Now the bad news: Verizon and the other Bell companies have quietly been shoring up support for an underhanded plan to bring this savings to a screeching halt.

According to the Los Angeles Times, which recently broke the story, in late October, executives from Verizon, SBC and BellSouth convened a secret meeting of about a dozen telecom CEOs in Washington, D.C. They invited CEOs representing suppliers of telecom equipment, most of whom sell to the Bells and their competition.

According to the Times, here's where things get really interesting. Verizon and its brother Bells tried to coax these companies into funding a $40 million lobbying campaign that would directly undercut the ability of Maryland to promote phone competition. As a result, it would also undercut other phone companies, which are customers of the suppliers.
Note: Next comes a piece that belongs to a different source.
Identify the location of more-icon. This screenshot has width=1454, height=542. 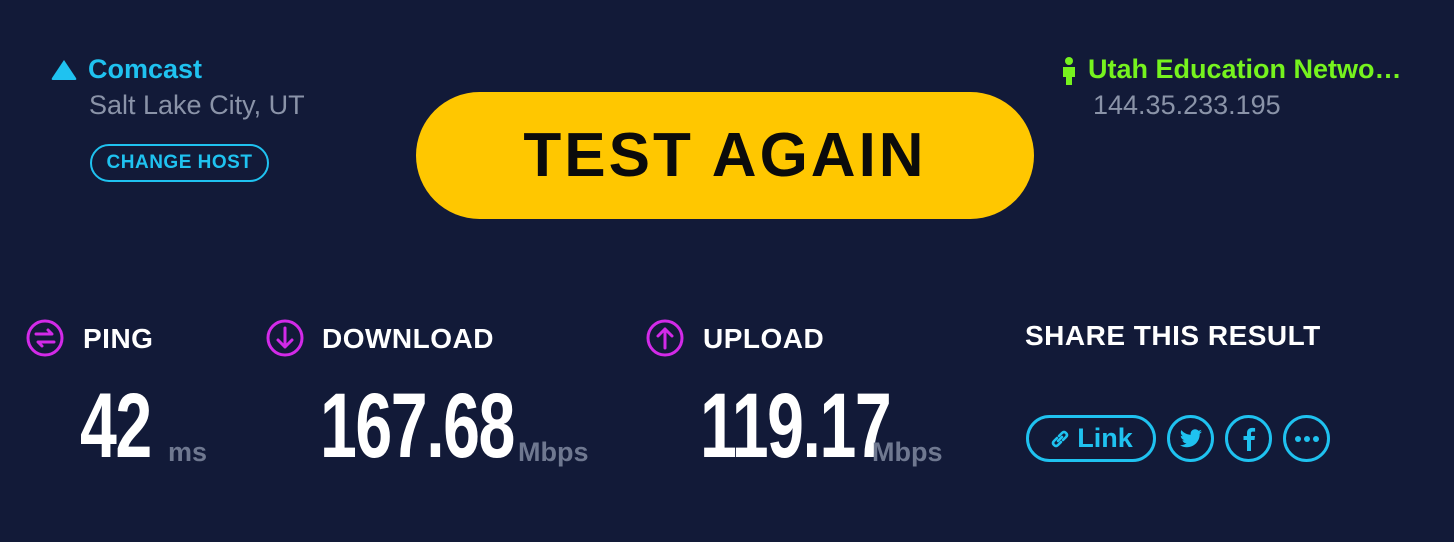
(1306, 438).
These supplier companies would fund the plan with a portion of their overall revenues. But not to worry: The Bells have for years emphasized that if there are fewer competitors selling phone service, their profits would rise. They would, in turn, be in a position to purchase supplies from favored companies.

One possible translation: We buy your products now. We'll decide whether to buy more - or less - of your products in the future, once we see how much money you give back to us so we can undercut the growth of phone competition in Maryland.
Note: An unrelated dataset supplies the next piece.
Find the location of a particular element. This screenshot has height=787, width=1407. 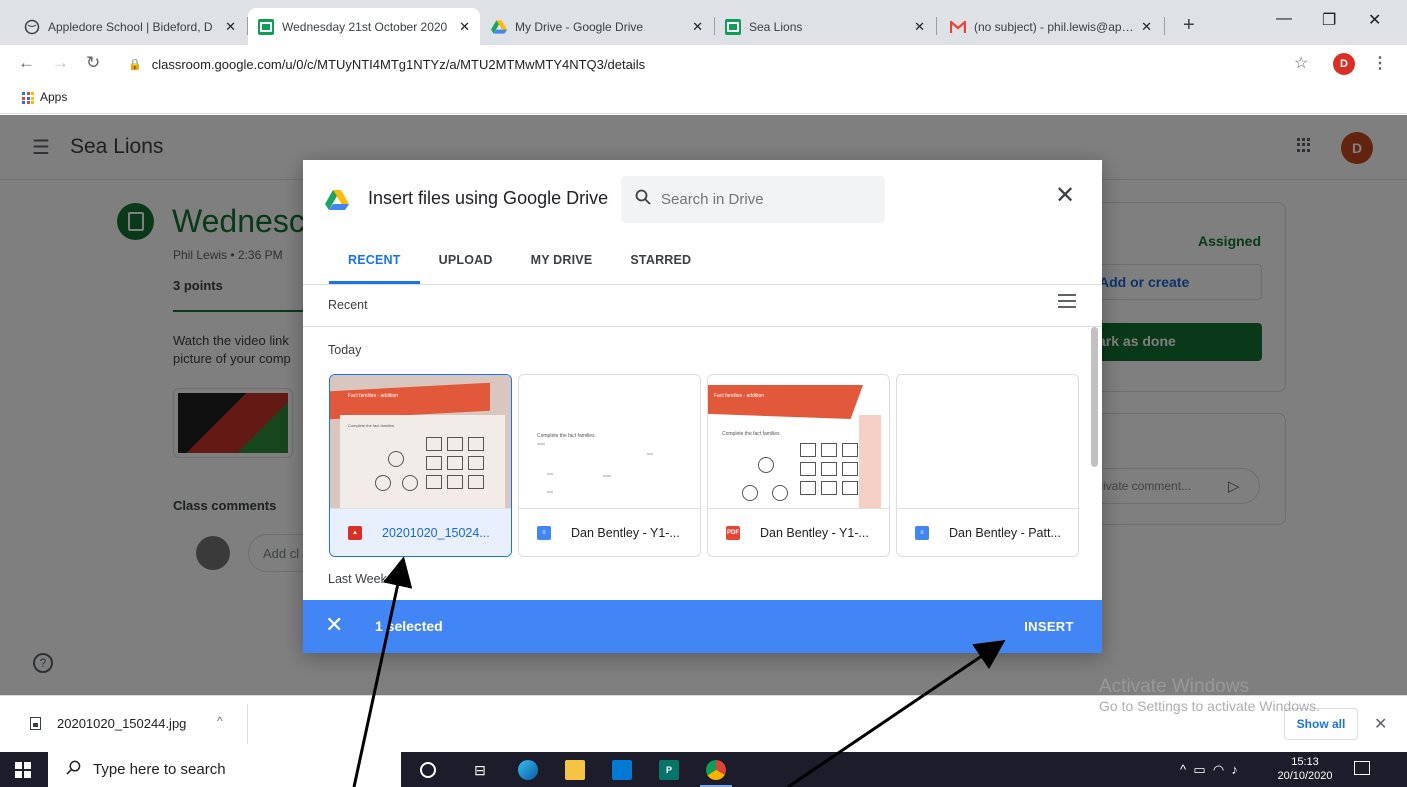

drive-search-box is located at coordinates (753, 200).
And as the Times put it, the result of a successful campaign would be to raise prices.

This action is, at best, sneaky, and is perhaps a lot worse. It also raises some disturbing questions. Consider the legality: Did the Bell companies' invitation to these companies - over whom the Bells hold enormous economic power - to ante up for a $40 million lobbying campaign violate anti-trust laws?

Until the meeting notes are made public, there is not enough information to answer definitively. But as U.S. Rep. John Conyers, the senior Democrat in charge of anti-trust enforcement, said when the news broke, this meeting requires an investigation to assess the facts and determine whether it crosses the line.
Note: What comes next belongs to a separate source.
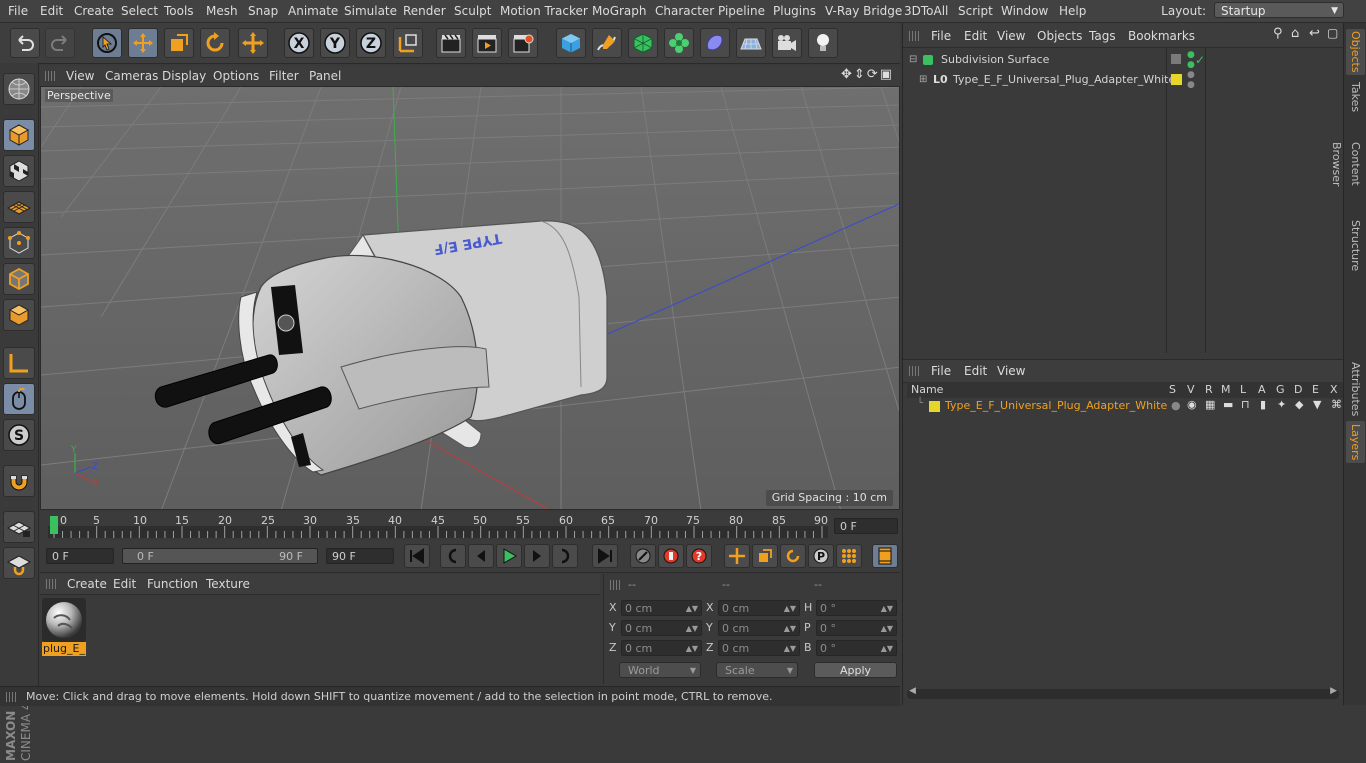 The width and height of the screenshot is (1366, 763). What do you see at coordinates (699, 556) in the screenshot?
I see `keyframe-selection-button: ?` at bounding box center [699, 556].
There are other legal concerns. For example, the Bell companies, with their cartel-like operations and billions in profits, are a crucial market for many of these struggling suppliers. As the Consumer Federation of America asked, What happens if a vendor doesn't ante up? Do they [Verizon and the other Bells] withhold business?

When all is said and done, there are so many lawyers in Washington that the Bells may have been able to stay on the right side of the law. Barely.

But from a consumer perspective, this secret plan looks suspiciously like a kick-back scheme to wreck the growing choices for phone service in states like Maryland.

H. Russell Frisby Jr. is CEO of the CompTel/ASCENT Alliance.